● PROMPT
Repeat each of the following items word for word, omitting the pictures.

Entries for locating words and elements
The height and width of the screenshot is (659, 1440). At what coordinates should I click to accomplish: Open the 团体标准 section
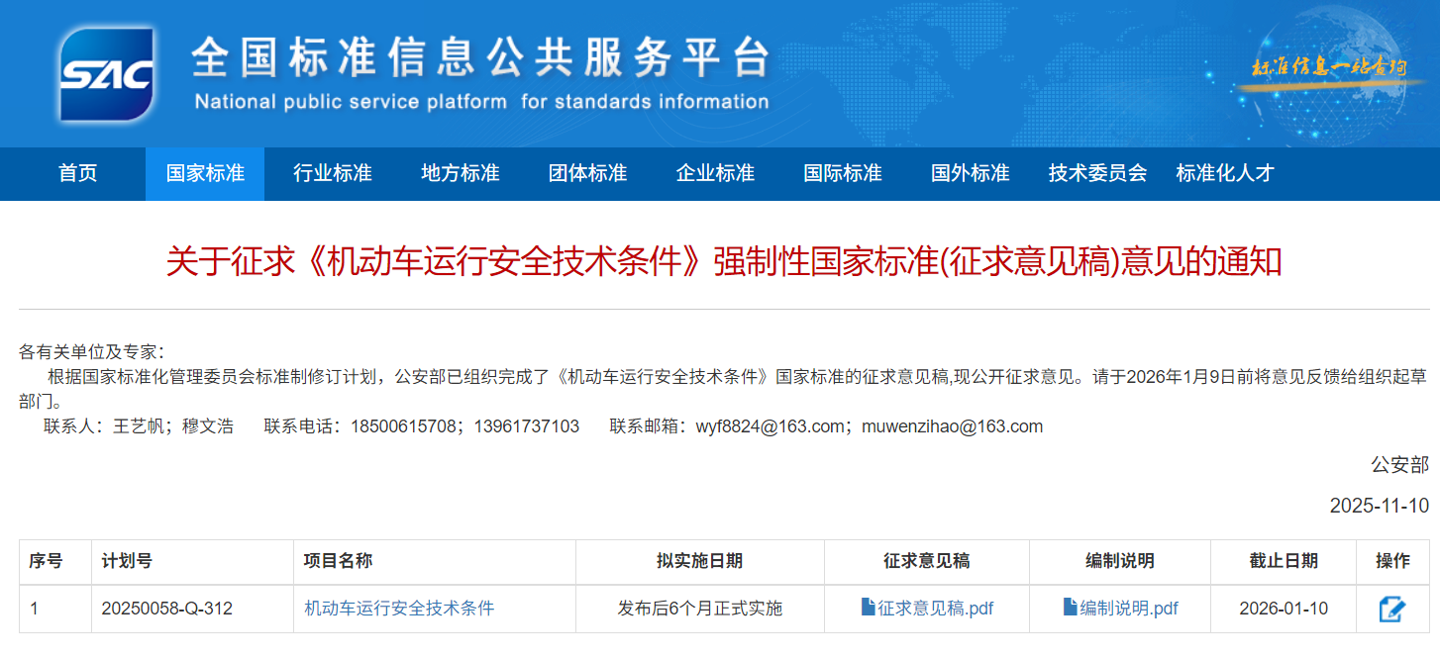pyautogui.click(x=586, y=173)
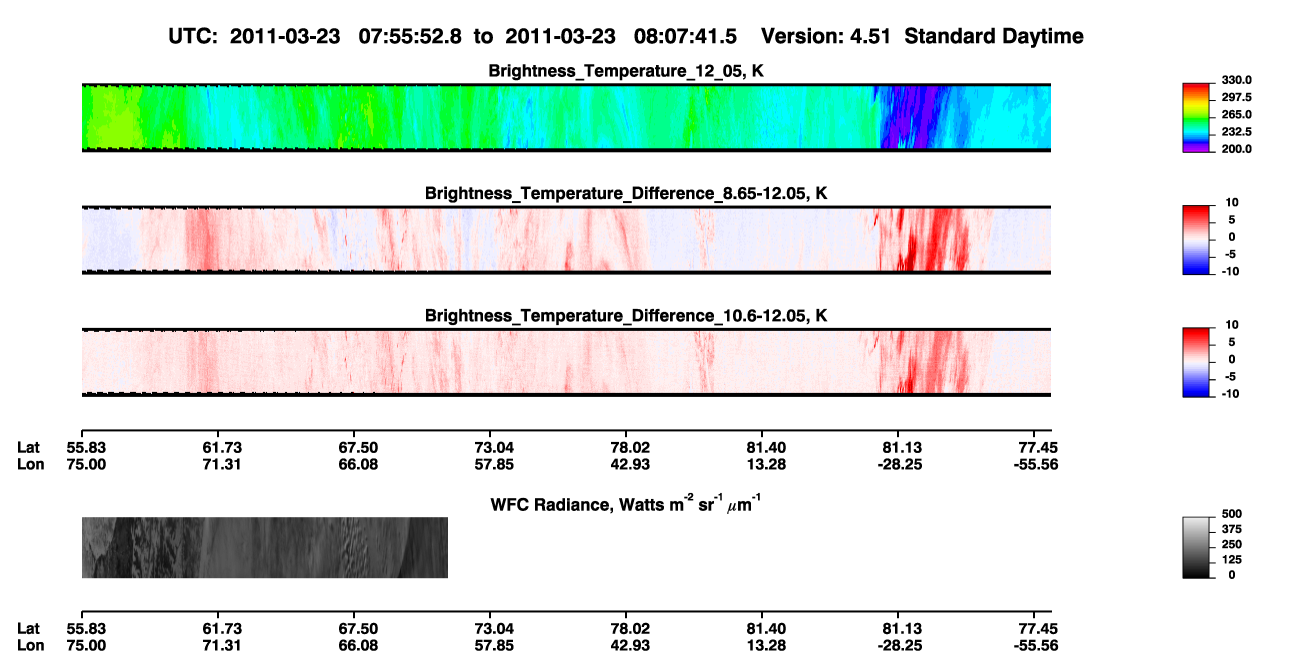Image resolution: width=1300 pixels, height=667 pixels.
Task: Click the Brightness_Temperature_Difference_10.6-12.05 title
Action: click(x=627, y=316)

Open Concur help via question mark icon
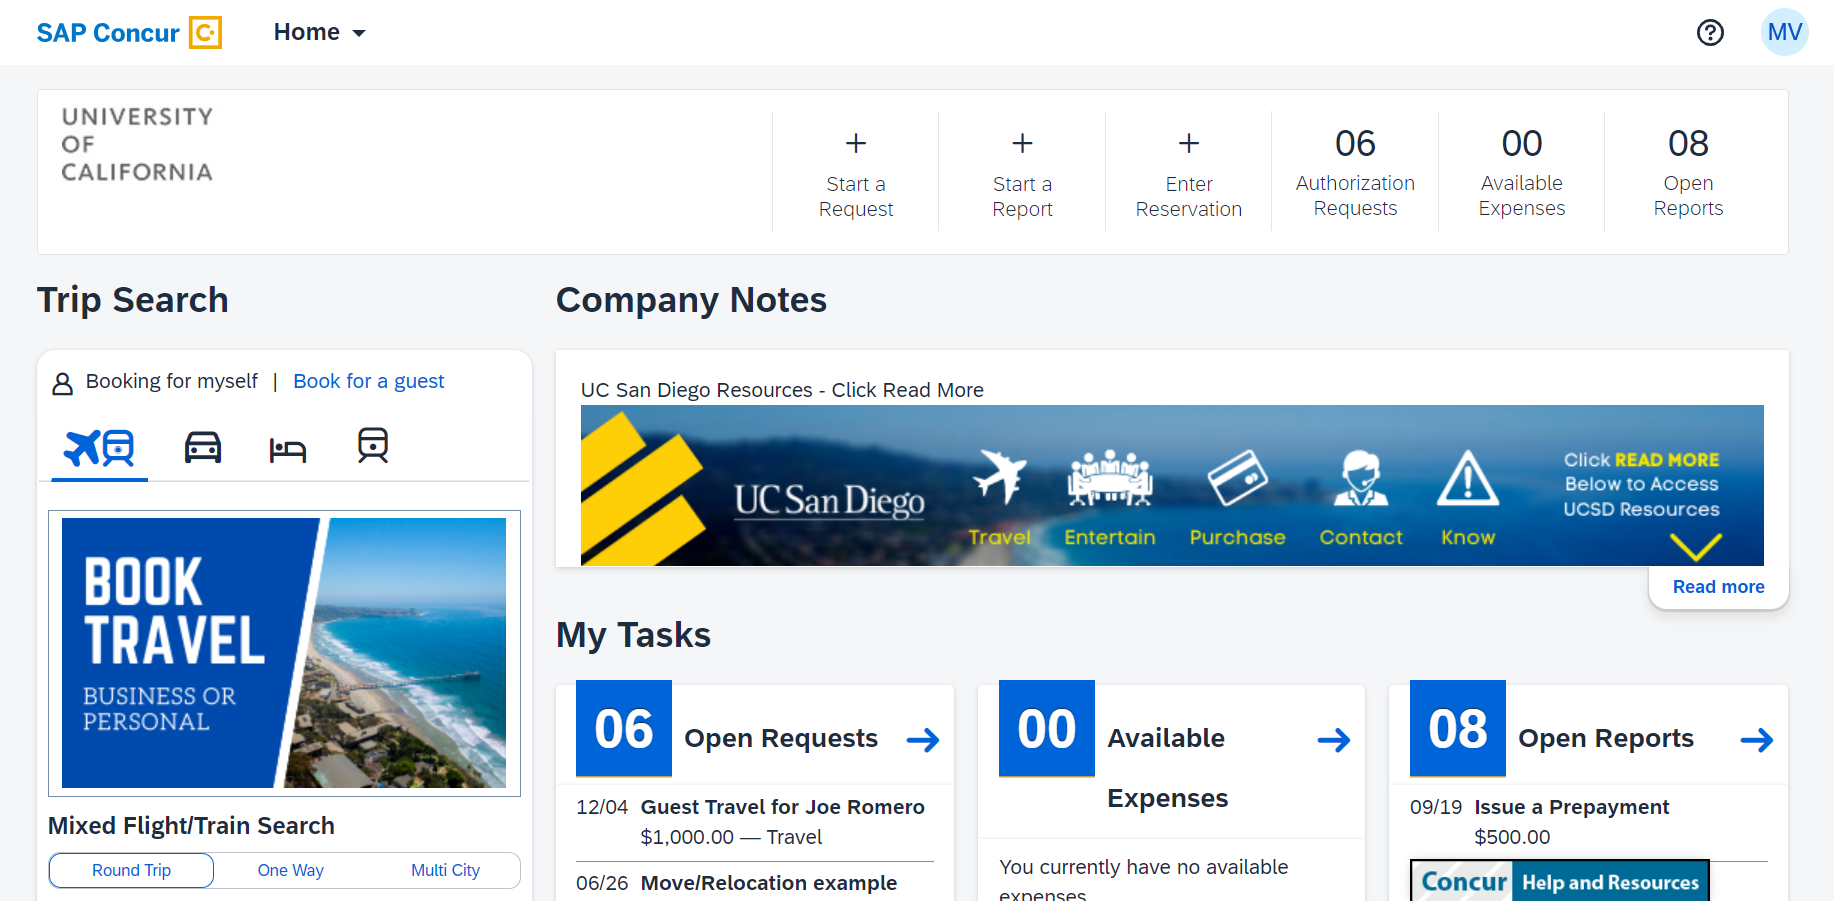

● RIGHT ANSWER
The height and width of the screenshot is (659, 1440). At what coordinates should I click to accomplish: Open the 团体标准 section
pyautogui.click(x=586, y=173)
Image resolution: width=1300 pixels, height=667 pixels.
Task: Click the Brightness_Temperature_Difference_10.6-12.05 title
Action: click(x=627, y=316)

Open Concur help via question mark icon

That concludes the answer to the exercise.